→ **PROBLEM TO WORK ON**
Copy out the entries below exactly as they stand, but only from the line containing "The width and height of the screenshot is (982, 518)." through the line containing "Image resolution: width=1024".

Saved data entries
__________

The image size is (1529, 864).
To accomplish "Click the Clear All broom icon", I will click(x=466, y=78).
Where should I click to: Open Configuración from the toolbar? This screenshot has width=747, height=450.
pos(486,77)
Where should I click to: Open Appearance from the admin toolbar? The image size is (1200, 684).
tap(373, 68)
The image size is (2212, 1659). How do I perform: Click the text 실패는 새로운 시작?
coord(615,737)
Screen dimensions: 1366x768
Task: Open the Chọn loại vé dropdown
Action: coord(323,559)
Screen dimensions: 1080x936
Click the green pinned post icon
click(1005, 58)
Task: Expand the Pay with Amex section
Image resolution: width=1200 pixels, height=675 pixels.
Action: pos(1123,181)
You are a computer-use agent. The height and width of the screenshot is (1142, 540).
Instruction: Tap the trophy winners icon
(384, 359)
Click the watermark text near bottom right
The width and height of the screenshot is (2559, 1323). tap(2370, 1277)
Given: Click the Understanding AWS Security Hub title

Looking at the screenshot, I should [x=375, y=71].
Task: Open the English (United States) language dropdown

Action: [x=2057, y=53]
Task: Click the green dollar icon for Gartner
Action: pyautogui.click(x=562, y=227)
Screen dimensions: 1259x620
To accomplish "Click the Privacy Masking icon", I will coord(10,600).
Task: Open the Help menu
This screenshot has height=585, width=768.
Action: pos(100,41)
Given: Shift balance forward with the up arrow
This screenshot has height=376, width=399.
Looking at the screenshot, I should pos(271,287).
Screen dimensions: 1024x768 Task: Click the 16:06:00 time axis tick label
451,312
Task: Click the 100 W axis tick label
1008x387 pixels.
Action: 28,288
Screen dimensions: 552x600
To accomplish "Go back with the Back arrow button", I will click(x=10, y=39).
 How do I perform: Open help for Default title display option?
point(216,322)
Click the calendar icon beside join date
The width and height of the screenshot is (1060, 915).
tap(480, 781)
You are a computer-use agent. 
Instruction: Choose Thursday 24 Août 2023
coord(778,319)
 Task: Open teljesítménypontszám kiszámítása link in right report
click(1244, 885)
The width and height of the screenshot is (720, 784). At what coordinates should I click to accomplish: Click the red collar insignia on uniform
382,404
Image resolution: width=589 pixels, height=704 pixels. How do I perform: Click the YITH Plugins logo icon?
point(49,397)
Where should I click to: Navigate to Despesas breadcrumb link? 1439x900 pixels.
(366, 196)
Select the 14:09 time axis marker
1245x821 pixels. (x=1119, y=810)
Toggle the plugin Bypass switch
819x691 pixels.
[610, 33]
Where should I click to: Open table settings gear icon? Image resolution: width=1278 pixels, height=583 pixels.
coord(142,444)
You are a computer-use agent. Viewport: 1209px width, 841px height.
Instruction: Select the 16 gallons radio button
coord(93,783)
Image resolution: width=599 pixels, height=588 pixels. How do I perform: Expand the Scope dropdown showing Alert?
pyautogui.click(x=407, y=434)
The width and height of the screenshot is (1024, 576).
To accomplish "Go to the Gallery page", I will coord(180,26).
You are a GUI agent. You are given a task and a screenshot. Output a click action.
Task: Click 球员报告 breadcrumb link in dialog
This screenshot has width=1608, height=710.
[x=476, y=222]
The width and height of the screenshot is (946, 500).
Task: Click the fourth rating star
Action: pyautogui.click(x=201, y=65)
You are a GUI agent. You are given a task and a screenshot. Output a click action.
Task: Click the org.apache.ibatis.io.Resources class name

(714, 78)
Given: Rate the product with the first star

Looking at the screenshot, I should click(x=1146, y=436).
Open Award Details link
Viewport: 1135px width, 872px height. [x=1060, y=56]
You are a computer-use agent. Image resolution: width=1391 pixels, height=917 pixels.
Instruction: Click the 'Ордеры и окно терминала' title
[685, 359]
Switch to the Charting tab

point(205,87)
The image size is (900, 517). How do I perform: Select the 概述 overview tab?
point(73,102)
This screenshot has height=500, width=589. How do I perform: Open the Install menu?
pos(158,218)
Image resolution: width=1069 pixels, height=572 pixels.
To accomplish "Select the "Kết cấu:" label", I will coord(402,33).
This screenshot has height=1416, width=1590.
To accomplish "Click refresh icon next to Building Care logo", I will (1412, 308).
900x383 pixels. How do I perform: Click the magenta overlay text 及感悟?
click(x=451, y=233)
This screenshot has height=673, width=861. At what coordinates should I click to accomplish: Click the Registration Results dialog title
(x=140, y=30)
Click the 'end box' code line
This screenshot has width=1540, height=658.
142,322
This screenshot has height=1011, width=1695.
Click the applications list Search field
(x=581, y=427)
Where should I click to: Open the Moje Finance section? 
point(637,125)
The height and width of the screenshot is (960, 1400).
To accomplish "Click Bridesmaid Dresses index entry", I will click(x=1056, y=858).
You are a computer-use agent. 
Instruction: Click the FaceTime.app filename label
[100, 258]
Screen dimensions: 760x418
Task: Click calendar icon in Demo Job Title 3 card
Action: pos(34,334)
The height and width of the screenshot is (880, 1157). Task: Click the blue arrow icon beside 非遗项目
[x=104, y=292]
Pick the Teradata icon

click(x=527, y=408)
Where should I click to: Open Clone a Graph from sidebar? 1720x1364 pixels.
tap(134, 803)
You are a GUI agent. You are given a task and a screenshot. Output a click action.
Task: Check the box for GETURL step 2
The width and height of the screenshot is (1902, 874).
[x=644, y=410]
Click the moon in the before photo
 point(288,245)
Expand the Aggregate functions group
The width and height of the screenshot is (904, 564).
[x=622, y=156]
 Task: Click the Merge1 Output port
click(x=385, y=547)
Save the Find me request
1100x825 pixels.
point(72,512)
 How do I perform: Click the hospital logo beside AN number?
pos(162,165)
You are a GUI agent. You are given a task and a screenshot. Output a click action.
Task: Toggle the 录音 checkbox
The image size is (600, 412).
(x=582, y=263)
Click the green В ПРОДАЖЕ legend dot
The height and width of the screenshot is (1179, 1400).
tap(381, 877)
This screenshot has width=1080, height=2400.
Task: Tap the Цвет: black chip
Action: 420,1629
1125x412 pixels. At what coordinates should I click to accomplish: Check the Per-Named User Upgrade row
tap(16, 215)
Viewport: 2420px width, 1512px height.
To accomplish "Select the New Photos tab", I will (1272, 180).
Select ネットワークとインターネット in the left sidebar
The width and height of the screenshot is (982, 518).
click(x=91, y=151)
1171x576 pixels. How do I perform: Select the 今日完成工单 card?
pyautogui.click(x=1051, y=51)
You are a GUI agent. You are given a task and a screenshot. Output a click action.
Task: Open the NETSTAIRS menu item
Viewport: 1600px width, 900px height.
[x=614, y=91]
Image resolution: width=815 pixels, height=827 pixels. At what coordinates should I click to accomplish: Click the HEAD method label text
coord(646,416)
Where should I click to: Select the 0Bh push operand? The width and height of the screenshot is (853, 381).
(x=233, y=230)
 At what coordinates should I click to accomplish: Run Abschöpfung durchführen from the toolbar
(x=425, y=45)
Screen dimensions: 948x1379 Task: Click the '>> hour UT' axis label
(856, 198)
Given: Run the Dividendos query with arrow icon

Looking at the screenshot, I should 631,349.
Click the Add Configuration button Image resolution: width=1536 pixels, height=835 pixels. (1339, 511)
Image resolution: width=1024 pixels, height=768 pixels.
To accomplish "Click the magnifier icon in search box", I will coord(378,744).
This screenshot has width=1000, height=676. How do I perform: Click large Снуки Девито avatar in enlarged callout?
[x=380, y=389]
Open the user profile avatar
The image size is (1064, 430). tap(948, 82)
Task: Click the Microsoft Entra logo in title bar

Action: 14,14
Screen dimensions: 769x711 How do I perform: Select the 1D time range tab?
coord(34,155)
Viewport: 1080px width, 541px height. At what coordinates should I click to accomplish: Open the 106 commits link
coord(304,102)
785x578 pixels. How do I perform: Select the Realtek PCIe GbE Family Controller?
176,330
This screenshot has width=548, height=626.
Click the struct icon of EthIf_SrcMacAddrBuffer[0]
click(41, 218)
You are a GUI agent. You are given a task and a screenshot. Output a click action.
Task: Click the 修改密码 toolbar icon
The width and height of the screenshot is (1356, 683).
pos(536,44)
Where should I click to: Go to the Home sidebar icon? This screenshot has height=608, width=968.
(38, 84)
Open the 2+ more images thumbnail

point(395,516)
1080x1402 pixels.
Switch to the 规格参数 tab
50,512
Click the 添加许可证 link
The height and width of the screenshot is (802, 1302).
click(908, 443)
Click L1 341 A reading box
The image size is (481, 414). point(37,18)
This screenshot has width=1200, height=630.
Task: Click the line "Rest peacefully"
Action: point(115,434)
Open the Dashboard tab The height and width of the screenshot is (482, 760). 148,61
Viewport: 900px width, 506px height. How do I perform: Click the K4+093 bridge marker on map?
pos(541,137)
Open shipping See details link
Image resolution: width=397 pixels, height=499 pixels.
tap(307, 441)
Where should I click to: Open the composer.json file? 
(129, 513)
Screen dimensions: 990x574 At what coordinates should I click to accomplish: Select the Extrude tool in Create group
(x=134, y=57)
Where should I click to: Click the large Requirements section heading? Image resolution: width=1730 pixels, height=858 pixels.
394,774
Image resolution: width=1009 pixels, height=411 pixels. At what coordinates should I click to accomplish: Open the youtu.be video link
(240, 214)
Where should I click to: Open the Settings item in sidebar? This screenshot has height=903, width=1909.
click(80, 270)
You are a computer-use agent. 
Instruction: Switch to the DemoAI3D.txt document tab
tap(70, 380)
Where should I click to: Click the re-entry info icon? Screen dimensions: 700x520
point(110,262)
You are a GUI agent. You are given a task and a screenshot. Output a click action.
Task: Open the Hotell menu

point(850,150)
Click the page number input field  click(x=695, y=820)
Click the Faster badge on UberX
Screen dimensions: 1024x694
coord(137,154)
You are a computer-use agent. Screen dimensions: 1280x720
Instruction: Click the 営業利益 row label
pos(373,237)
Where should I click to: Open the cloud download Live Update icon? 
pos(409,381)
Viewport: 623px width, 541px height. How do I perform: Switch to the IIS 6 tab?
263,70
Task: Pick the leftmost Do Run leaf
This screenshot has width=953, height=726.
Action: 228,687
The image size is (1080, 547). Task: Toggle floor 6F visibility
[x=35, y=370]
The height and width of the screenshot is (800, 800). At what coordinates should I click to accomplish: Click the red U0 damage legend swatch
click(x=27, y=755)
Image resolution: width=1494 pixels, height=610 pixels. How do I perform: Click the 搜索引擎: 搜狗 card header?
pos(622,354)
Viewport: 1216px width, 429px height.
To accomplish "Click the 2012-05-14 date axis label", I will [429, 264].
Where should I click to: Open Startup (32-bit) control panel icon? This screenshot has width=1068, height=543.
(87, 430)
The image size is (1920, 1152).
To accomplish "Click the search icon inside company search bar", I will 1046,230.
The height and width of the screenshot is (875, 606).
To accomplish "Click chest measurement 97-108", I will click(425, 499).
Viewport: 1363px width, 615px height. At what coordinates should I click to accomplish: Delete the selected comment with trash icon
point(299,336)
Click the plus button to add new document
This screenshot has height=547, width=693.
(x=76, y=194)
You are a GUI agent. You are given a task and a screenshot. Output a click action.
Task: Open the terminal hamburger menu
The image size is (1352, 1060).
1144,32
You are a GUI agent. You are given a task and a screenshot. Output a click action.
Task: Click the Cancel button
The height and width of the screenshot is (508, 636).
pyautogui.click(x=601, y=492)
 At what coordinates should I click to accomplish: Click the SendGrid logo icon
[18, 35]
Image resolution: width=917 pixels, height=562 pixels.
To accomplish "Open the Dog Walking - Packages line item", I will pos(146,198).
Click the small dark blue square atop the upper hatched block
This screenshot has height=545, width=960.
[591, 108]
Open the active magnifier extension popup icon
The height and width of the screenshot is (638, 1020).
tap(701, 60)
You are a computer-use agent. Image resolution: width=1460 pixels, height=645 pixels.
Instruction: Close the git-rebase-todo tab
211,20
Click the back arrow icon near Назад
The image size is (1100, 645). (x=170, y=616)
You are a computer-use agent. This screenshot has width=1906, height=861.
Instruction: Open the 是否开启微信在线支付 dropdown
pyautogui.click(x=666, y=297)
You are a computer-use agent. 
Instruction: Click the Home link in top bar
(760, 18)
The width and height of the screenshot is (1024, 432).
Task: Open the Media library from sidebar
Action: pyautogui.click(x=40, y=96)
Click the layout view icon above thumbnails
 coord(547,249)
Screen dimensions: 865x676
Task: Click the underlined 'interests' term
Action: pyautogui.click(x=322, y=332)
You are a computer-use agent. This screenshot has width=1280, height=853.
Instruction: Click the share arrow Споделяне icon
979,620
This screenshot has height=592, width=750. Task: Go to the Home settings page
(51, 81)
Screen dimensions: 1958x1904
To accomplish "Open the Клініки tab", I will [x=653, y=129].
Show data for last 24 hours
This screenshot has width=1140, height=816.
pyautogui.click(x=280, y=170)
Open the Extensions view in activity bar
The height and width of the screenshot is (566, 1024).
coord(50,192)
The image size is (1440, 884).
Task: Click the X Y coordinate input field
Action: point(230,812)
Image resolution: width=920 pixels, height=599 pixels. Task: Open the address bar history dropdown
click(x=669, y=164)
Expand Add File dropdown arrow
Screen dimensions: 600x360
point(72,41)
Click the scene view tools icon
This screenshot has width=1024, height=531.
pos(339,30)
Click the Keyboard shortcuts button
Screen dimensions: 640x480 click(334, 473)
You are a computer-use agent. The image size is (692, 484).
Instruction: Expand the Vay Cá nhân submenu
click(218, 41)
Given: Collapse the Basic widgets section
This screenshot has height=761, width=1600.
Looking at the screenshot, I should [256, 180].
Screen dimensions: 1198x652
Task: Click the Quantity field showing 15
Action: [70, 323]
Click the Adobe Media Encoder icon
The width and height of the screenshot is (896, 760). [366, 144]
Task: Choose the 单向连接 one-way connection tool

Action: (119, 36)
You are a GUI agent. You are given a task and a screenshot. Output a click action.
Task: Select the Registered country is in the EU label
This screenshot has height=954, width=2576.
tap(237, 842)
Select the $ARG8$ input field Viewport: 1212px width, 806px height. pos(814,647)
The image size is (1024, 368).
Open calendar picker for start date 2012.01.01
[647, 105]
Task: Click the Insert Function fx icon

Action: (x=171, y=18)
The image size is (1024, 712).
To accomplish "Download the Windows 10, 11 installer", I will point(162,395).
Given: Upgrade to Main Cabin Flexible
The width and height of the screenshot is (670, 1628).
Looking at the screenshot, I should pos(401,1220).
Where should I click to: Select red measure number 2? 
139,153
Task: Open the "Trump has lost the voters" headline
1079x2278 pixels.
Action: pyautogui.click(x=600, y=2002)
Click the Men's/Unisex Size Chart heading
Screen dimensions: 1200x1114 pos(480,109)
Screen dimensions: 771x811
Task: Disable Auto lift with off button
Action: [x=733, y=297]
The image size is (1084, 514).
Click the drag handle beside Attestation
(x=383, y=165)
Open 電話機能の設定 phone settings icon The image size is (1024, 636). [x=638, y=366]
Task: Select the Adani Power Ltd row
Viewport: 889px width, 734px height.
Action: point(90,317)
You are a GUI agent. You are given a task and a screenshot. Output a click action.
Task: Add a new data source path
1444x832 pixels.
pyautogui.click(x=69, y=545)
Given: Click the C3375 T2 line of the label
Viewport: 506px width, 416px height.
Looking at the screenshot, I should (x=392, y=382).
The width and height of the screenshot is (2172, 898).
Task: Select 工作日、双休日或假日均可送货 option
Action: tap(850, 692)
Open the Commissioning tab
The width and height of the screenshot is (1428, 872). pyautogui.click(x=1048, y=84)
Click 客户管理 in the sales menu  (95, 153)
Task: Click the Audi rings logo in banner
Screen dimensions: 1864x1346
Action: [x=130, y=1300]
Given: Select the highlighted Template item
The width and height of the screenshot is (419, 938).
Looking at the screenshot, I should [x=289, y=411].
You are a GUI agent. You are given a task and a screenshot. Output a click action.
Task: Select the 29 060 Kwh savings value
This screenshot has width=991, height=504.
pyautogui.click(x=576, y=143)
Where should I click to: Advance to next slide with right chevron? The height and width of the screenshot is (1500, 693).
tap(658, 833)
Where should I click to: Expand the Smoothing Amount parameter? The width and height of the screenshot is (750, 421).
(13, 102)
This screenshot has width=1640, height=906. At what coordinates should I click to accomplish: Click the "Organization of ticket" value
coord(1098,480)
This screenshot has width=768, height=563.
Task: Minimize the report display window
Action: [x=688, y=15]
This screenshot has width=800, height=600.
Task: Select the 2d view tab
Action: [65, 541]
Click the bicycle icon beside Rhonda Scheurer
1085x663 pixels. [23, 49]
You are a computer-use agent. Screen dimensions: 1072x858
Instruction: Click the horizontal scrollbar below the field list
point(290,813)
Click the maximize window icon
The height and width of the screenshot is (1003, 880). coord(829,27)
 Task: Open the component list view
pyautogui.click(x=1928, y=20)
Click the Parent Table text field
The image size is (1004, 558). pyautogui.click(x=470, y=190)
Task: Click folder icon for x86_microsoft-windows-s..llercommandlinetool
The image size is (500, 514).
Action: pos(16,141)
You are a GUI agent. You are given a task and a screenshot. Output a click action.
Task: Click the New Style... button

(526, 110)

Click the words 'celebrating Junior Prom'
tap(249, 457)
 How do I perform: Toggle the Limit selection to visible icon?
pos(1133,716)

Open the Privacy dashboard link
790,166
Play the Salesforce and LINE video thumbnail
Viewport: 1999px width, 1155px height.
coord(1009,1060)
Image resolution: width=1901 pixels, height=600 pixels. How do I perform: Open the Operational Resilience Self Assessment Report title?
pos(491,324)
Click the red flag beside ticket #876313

__________

→ **RESULT OF THIS TASK**
The width and height of the screenshot is (982, 518).
click(x=91, y=151)
1171x576 pixels. How do I perform: Select the 今日完成工单 card?
pyautogui.click(x=1051, y=51)
You are a GUI agent. You are given a task and a screenshot. Output a click action.
Task: Open the NETSTAIRS menu item
Viewport: 1600px width, 900px height.
[x=614, y=91]
Image resolution: width=815 pixels, height=827 pixels. At what coordinates should I click to accomplish: Click the HEAD method label text
coord(646,416)
Where should I click to: Select the 0Bh push operand? The width and height of the screenshot is (853, 381).
(x=233, y=230)
 At what coordinates should I click to accomplish: Run Abschöpfung durchführen from the toolbar
(x=425, y=45)
Screen dimensions: 948x1379 Task: Click the '>> hour UT' axis label
(856, 198)
Given: Run the Dividendos query with arrow icon

Looking at the screenshot, I should 631,349.
Click the Add Configuration button Image resolution: width=1536 pixels, height=835 pixels. (1339, 511)
Image resolution: width=1024 pixels, height=768 pixels.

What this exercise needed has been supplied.